### Task details
Pictures stay out of the copy. Transcribe exactly the lines from the line with "Instruction: Expand the Parts Color filter" through the final line of the records.

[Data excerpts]
╭──

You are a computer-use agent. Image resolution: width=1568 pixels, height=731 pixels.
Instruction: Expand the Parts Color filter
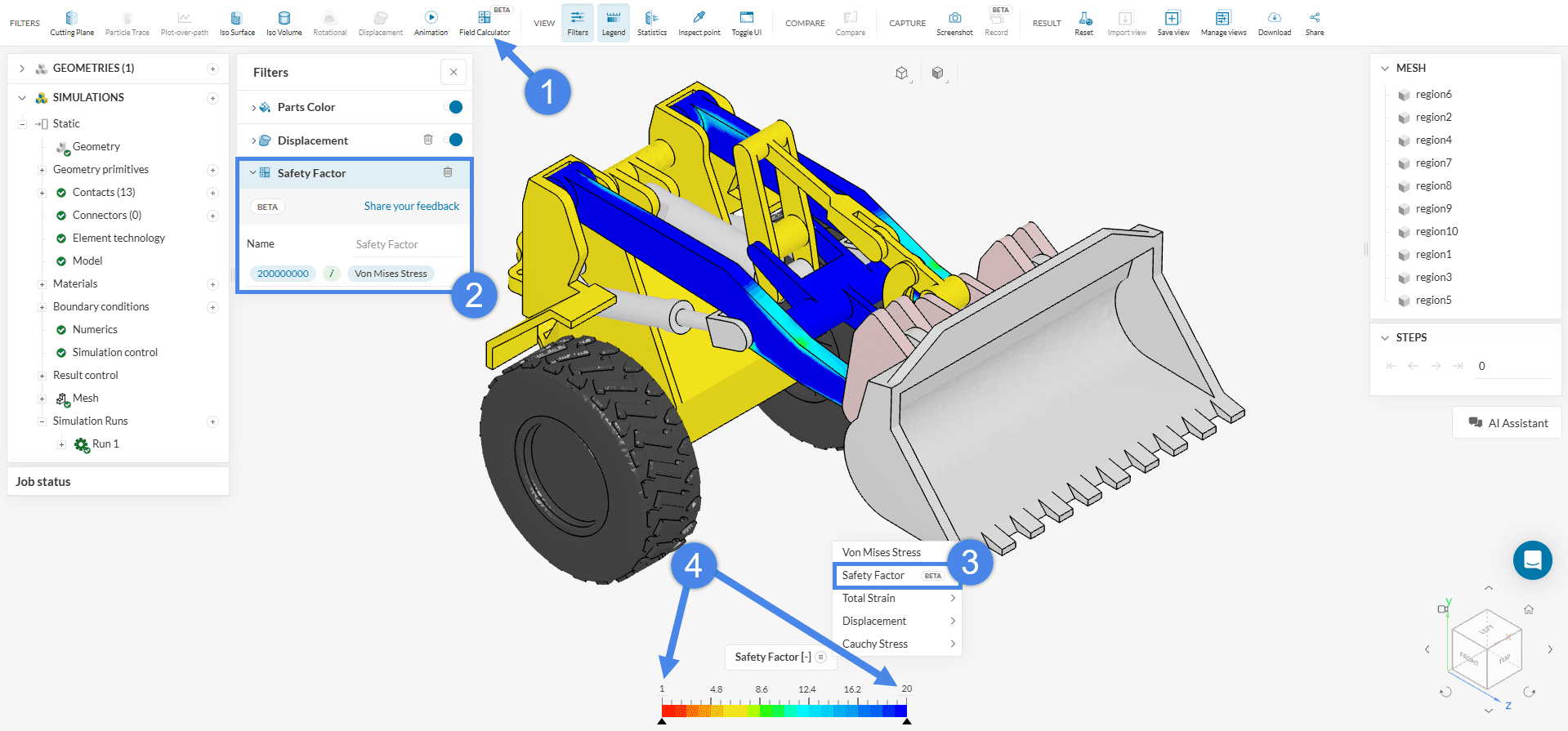click(254, 108)
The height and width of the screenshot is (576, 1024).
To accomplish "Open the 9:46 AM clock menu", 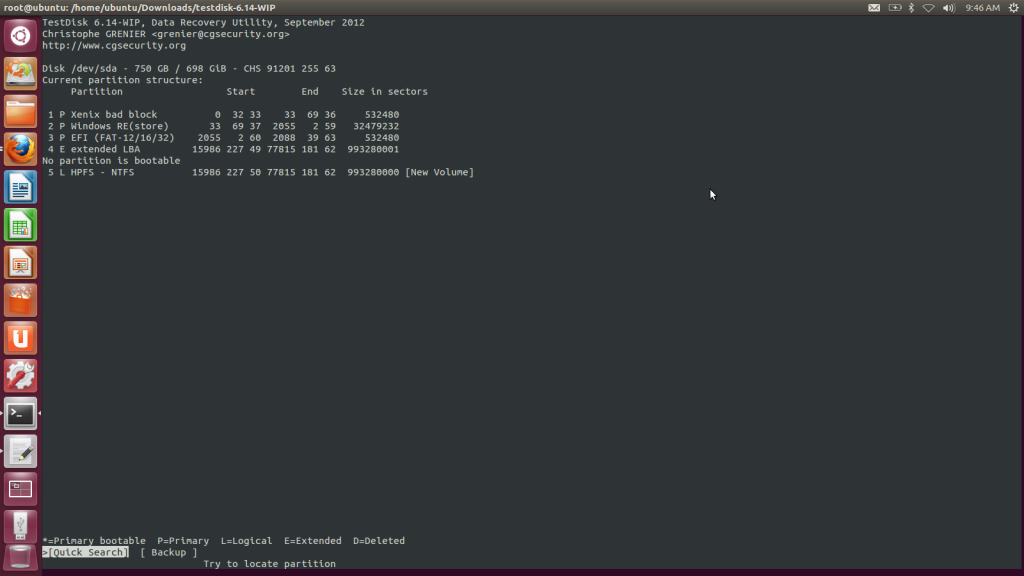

╰──

### Answer box
Instruction: Expand the Parts Color filter
click(254, 108)
The height and width of the screenshot is (576, 1024).
To accomplish "Open the 9:46 AM clock menu", 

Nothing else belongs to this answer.